Import Data from CFF

CFF (Connectome File) is a complex format that tries to put together all data necessary for brain simulations or analysis. Because of its complexity and lack of support from the community, this format is not used very often. For this reason, we decided to implement import only of a custom form of CFF, for demo purposes. Support for CFF import might be removed in the future versions.

The current TheVirtualBrain version includes a set of demo data, housed in a folder that contains two CFF files which could be imported for testing.

Since CFF is a complex format you can use it for uploading single data (e.g one surface, connectivity, local connectivity, region mapping) but also you could group multiple such data into a single CFF file.

File Format

For this feature, the user has to upload a CFF file (which is basically a ZIP file) containing a root file <meta.cml> which describes the content of the archive. This file specifies what data types are packed (e.g. connectivity, surface, region mapping) and which files contain data for these types. In our demo data, files are in different formats: starting from raw data (numpy dump), GIFTI, NXGPickle.


Import Region Mapping

A Region Mapping in TheVirtualBrain is a vector, defining a map between a Cortical Surface and a Connectivity. At import time, you will need to have at least 2 entities in TheVirtualBrain system: Connectivity and Cortical Surface. The two entities need to be spatially aligned (overlap correctly in 3D space).

File Format

For this upload we expect a text file (possibly compressed with bz2). The text file should have no headers, only numeric values separated with spaces.

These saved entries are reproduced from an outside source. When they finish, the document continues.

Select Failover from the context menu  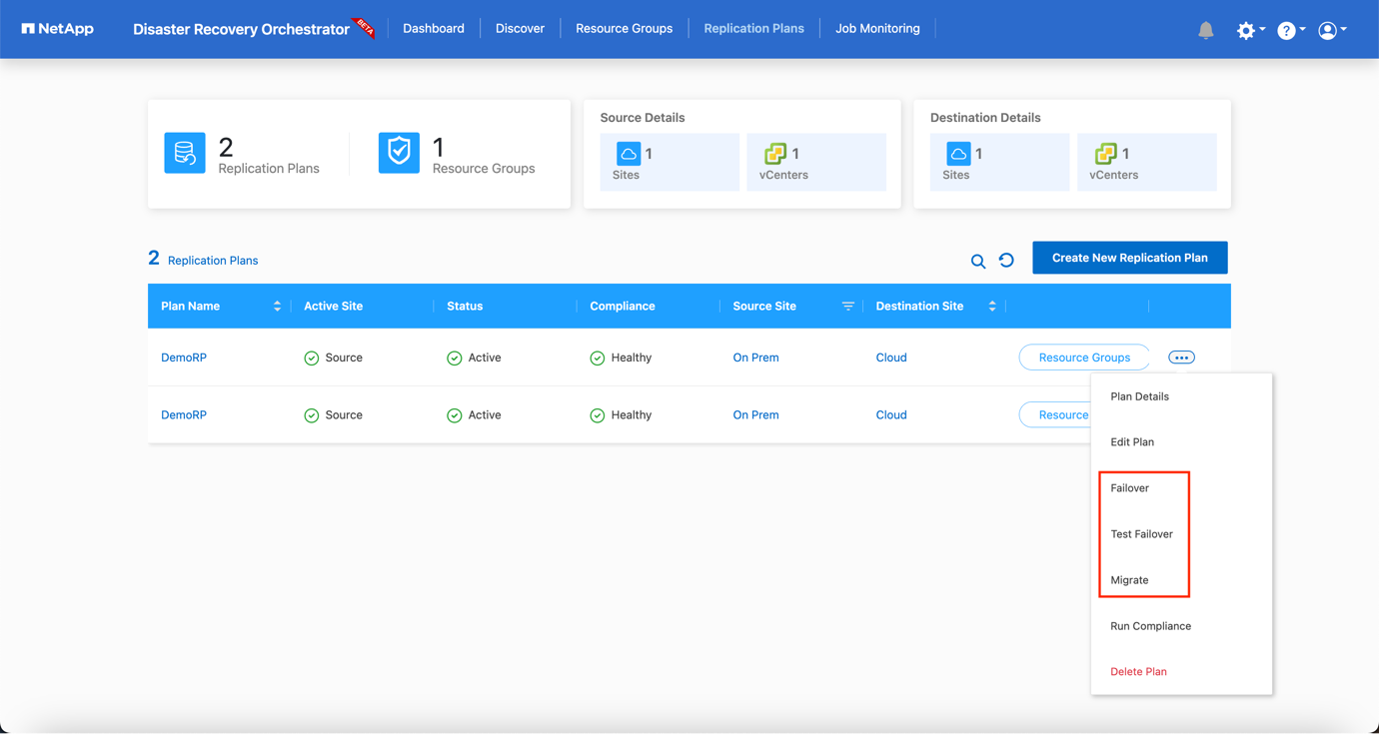pyautogui.click(x=1130, y=488)
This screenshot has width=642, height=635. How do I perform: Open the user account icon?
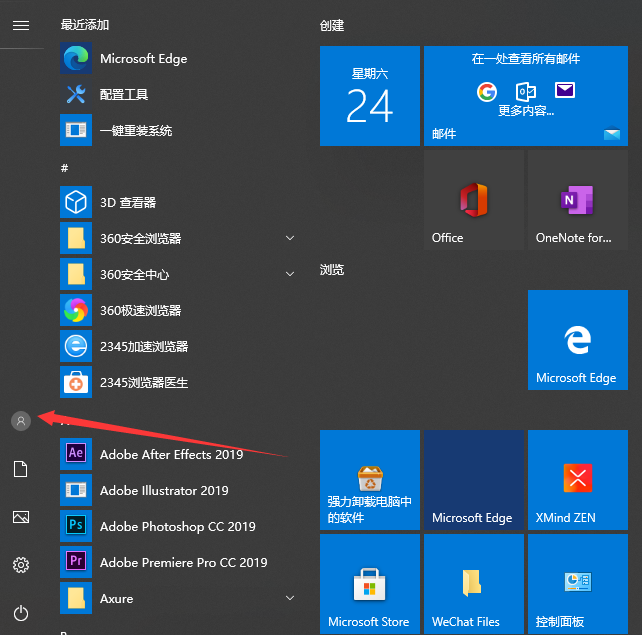point(20,421)
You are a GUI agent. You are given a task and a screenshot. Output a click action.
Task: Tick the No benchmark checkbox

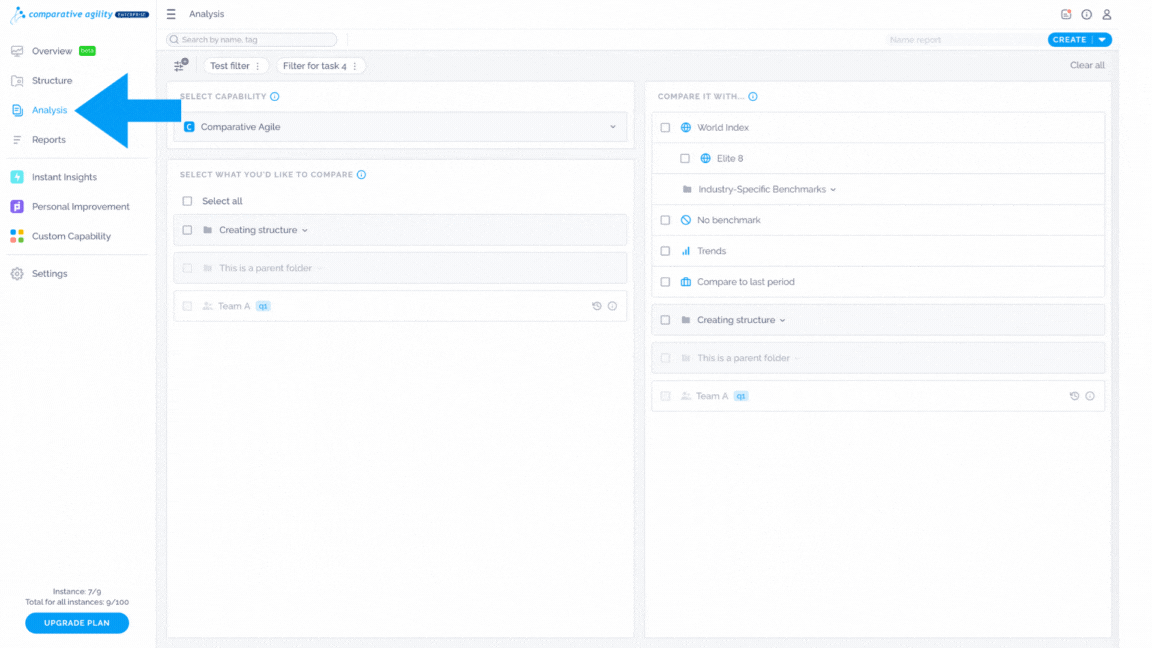tap(666, 220)
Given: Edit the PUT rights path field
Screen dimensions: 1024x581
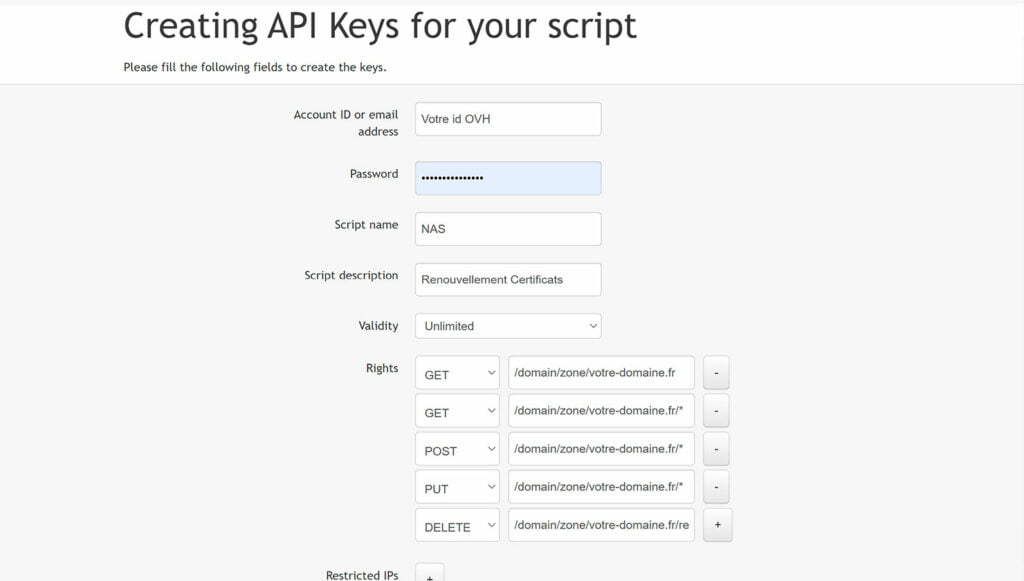Looking at the screenshot, I should 601,487.
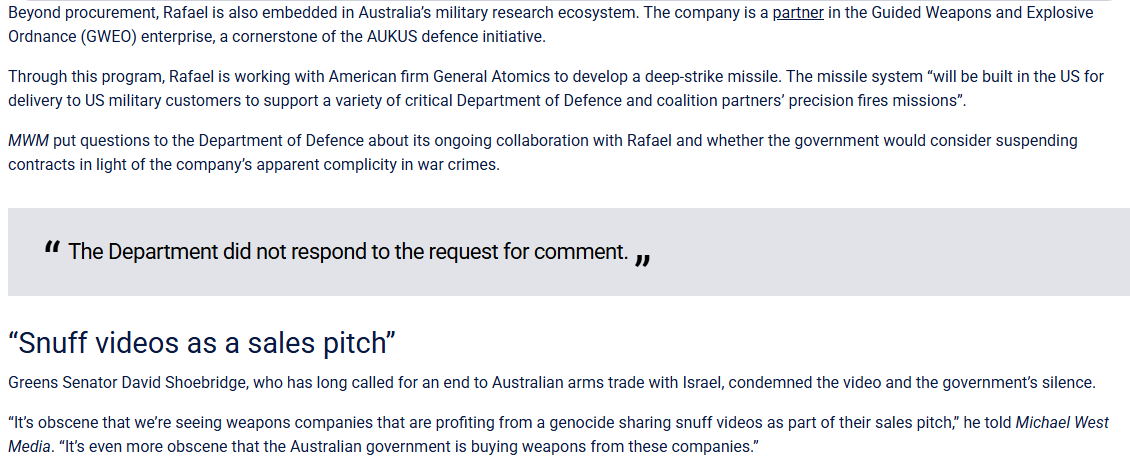Click the sentence starting "It's even more obscene"
Viewport: 1130px width, 461px height.
tap(409, 447)
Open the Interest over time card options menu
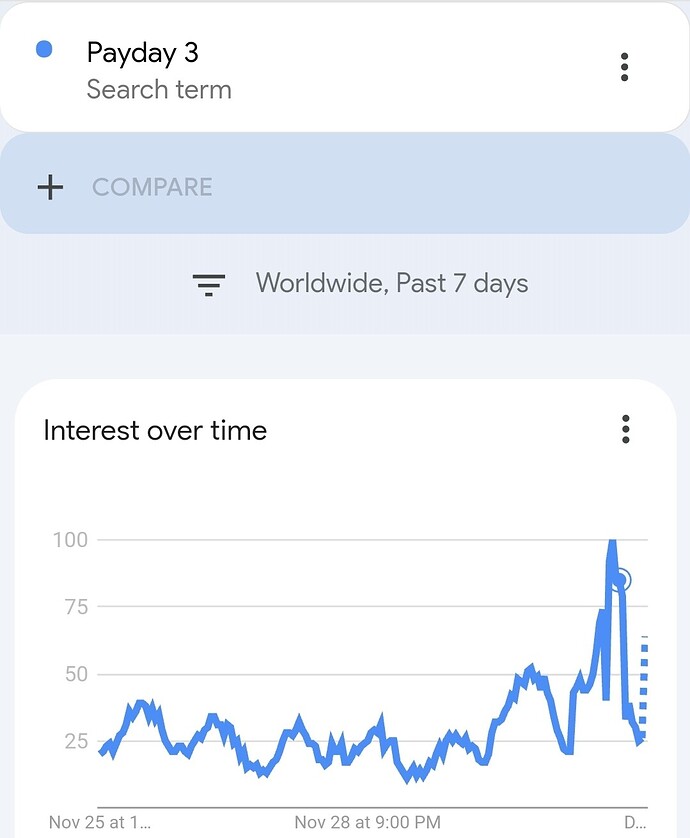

The file is expected to hold a vector of length number of vertices in the Cortical Surface. The numeric values should be in the interval (0...n-1), where n is the number of regions in the connectivity.


Import Projection Matrix

A Projection Matrix, is intended to define a mapping from a source object and a set of sensors. The source entity can be either a Cortical Surface or a Connectivity, in TheVirtualBrain. In order for this import to work, you will need to have previously imported in TheVirtualBrain: both the source and the sensors entities.

File Format

For this upload we expect a single text file, with numeric values, space and line separated. The numeric values in the uploaded file should hold a matrix of size (n, m). n is the number of sensors, and m is the number of nodes. When the projection matrix we want to import is a Surface Projection Matrix, m will be the number of vertices in the target Cortical Surface. When the projection matrix is a region-level one, m will be the number of regions in the Connectivity. Having headers in the text file is not accepted. An incorrect number of values (lines or rows) in the Projection Matrix will also raise an exception.